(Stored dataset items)
★ ★ ★ ★

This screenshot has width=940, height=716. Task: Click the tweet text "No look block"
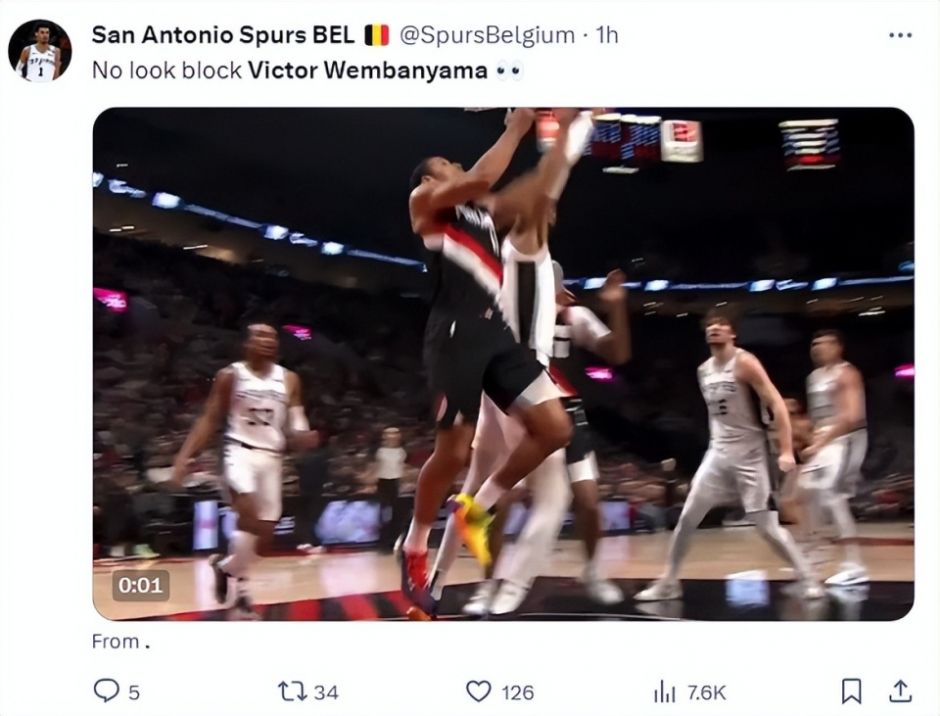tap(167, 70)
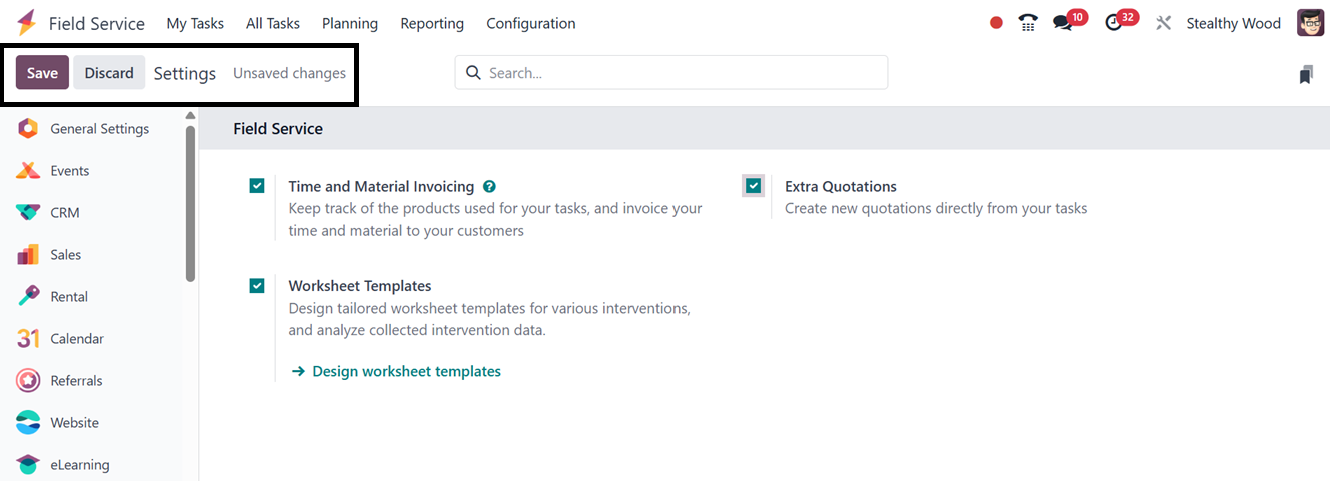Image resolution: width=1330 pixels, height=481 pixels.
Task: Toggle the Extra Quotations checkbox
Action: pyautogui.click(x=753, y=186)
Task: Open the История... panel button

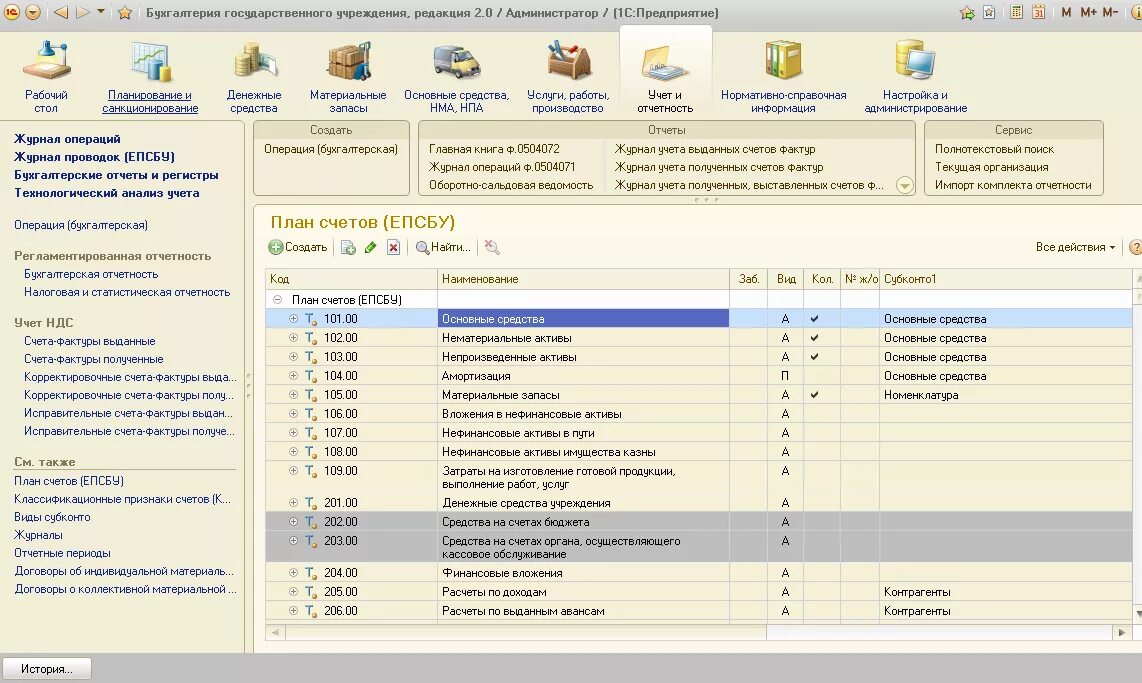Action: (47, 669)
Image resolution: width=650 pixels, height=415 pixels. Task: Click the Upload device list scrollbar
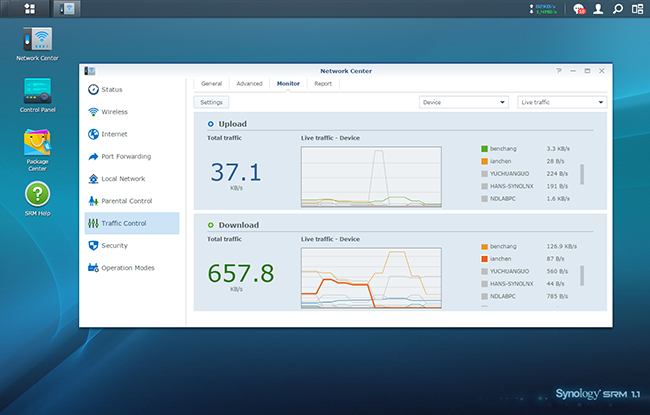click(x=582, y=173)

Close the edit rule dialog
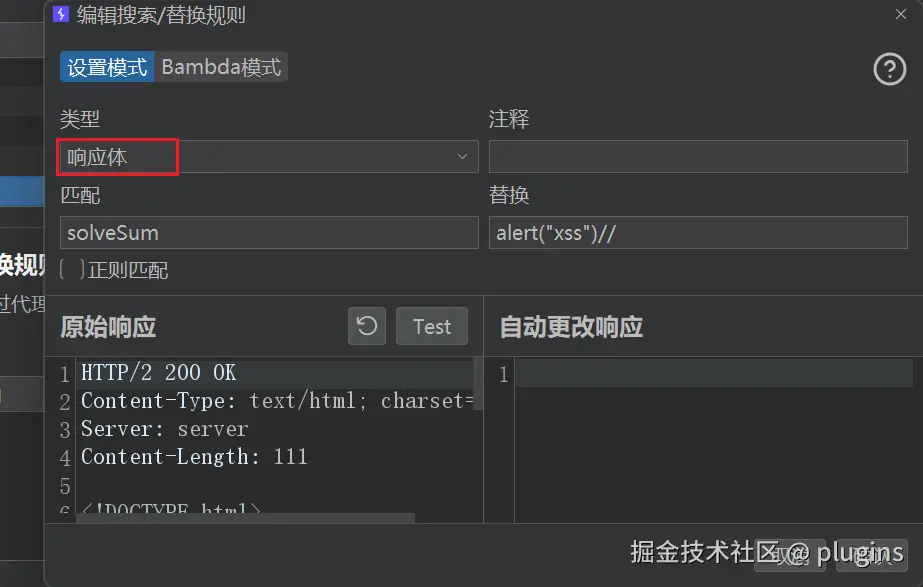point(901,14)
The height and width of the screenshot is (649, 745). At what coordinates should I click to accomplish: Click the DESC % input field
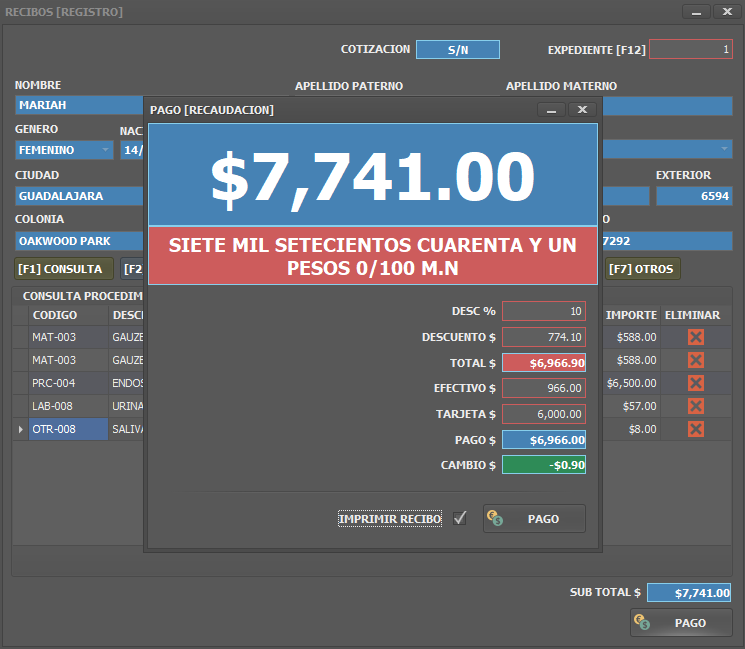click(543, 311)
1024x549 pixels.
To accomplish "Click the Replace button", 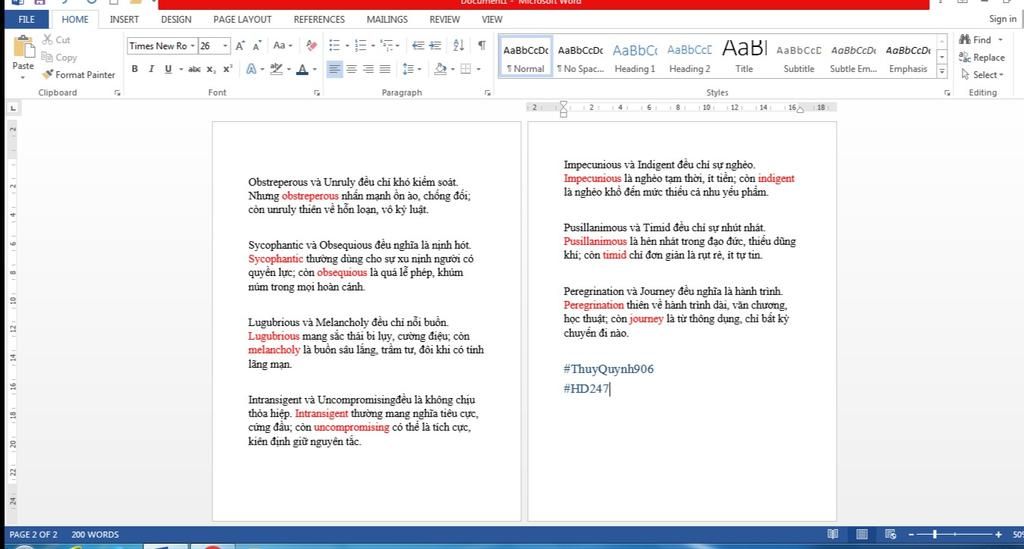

★ ★ ★ ★

## EXERCISE DETAILS
Update the material by replacing each occurrence of "screenshot" with "screen capture" and leaving everything else unchanged. Omit the pictures from your output.

## RESULT OF THIS EXERCISE
This screen capture has width=940, height=716. Task: Click the tweet text "No look block"
tap(167, 70)
Image resolution: width=1330 pixels, height=481 pixels.
Task: Toggle the Extra Quotations checkbox
Action: pyautogui.click(x=753, y=186)
Task: Open the История... panel button

Action: (47, 669)
Image resolution: width=650 pixels, height=415 pixels. Task: Click the Upload device list scrollbar
click(x=582, y=173)

Close the edit rule dialog
point(901,14)
The height and width of the screen capture is (649, 745). At what coordinates should I click to accomplish: Click the DESC % input field
click(543, 311)
1024x549 pixels.
To accomplish "Click the Replace button", 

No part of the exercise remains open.